### Task details
Return, word for word, the part of the GitLab storage re-balancing page below that opens with the words containing "- Enable the" and closes with "your shell session.".

==== Selected passage ====

GitLab Storage Re-balancing
Moving project repositories between gitaly
storage shards presently
involves direct human intervention, which is obviously a less than
ideal arrangement. To help reduce the cognitive load involved in the
procedures involved, the following instructional walk-throughs are
documented here.
Summary
Section titled “Summary”Moving a project git repository from the file system of one gitaly
storage shard node to another is referred to as “migration”.
A migration consists of both a repository replication and the update of
the name of the repository_storage
field of the given Project
in the
GitLab database.
Only if both of these operations succeed is a migration considered to have successfully taken place.
In order to replicate a repository and update the database field which tracks
the residence of the project repository, the project repository must be marked
as read-only. Once the job has completed, the project must be marked back to
writable again by setting project.repository_read_only = false
.
In order to orchestrate this, a gitlab-rails
app feature is responsible
for scheduling a sidekiq job called ProjectUpdateRepositoryStorageWorker
.
During invocation, activity for this job will appear in the kibana logs. For
example: https://log.gprd.gitlab.net/goto/1a02b96a7066e7c2cbacbf55e3d5947d
You may find the implementation here: https://gitlab.com/gitlab-org/gitlab/-/blob/master/app/services/projects/update_repository_storage_service.rb#L16
Dashboards
Section titled “Dashboards”The Gitaly Rebalancing dashboard is designed to assist with decision making around manual re-balancing of repositories. It is recommended that this dashboard is consulted before triggering a manual re-balance, to get an idea of which servers are over-utilized and which ones are under-utilized.
How to migrate a project repository
Section titled “How to migrate a project repository”Over time, a couple of methods have been developed for accomplishing the re-location of a project repository from one gitaly storage shard node file system to another.
Single repo manual selection
Section titled “Single repo manual selection”- Login to gitlab.com using an admin account.
- Navigate to https://gitlab.com/profile/personal_access_tokens and generate a private token.
- Enable the scope for
api
. - Set an expiration date three or four days from now.
-
Take note of the project ID. You will need it to move the project via the API. You can find it in the project page, next to the project avatar and under the project name.
-
Export your admin auth token as an environmdent variable in your shell session.

==== Raw data ====

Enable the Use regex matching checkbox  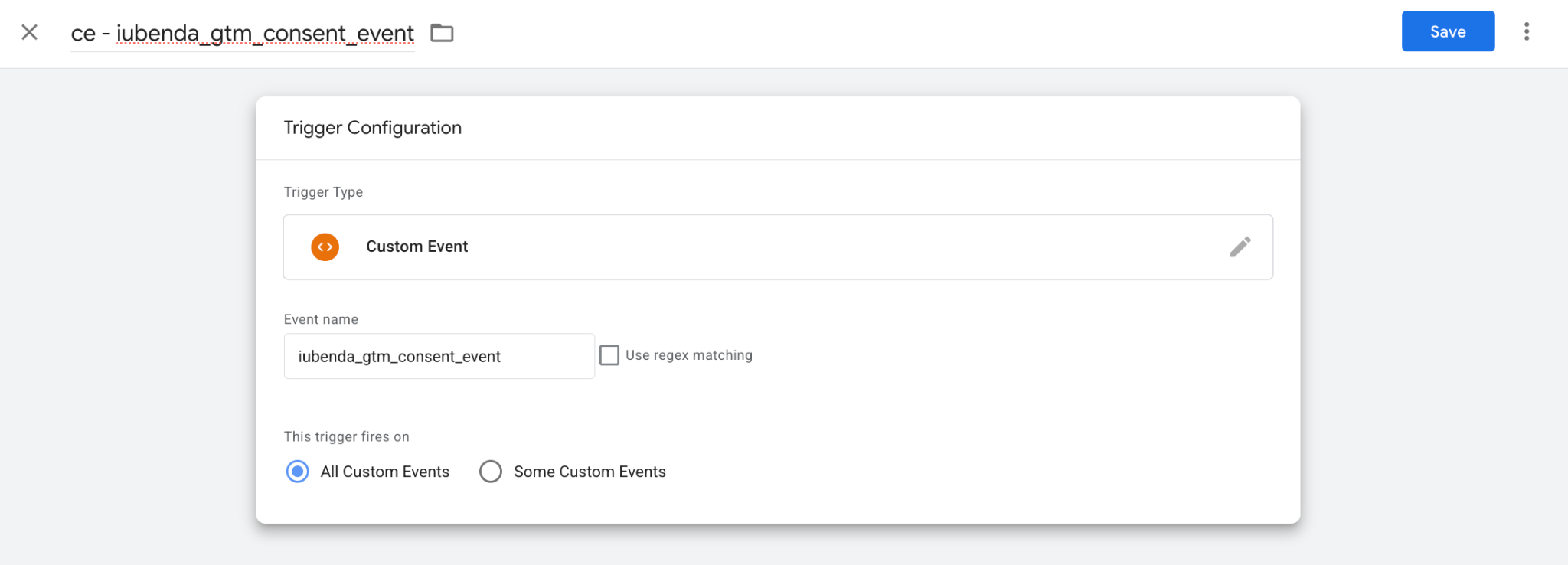coord(609,355)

====

### Result of this task
- Enable the scope for
api
. - Set an expiration date three or four days from now.
-
Take note of the project ID. You will need it to move the project via the API. You can find it in the project page, next to the project avatar and under the project name.
-
Export your admin auth token as an environmdent variable in your shell session.